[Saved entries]
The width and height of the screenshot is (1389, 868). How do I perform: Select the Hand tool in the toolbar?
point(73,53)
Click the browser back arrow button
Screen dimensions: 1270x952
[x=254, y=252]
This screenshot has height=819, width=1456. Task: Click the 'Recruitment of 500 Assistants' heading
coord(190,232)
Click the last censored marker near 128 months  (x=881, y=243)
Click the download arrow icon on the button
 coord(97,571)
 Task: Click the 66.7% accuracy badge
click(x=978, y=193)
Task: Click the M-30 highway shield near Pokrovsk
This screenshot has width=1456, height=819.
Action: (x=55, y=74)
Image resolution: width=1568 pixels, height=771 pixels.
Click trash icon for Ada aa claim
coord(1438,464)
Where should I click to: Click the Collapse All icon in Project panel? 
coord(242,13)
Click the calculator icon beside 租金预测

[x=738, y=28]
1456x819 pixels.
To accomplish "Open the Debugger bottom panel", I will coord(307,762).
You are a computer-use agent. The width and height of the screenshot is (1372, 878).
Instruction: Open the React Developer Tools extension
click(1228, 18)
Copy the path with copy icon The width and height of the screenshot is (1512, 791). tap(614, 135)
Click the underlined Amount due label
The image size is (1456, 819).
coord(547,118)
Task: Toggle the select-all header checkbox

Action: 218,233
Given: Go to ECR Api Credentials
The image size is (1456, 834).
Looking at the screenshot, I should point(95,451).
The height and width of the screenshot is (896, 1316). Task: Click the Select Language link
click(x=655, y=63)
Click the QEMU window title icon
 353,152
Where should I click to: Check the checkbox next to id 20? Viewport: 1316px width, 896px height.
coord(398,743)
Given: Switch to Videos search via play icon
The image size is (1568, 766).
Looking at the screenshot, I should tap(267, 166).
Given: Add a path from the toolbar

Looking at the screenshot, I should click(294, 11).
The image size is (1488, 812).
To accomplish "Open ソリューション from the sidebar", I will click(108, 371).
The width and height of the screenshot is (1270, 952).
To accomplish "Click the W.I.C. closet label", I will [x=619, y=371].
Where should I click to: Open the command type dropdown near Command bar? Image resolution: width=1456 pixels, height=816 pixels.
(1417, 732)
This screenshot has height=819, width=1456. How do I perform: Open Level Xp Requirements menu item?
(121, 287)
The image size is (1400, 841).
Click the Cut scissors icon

Task description: Beginning with the line that holds "The image size is (1400, 841).", please return every line through the end of the data, exactly as written.

Exercise solution:
The image size is (1400, 841).
Click the Cut scissors icon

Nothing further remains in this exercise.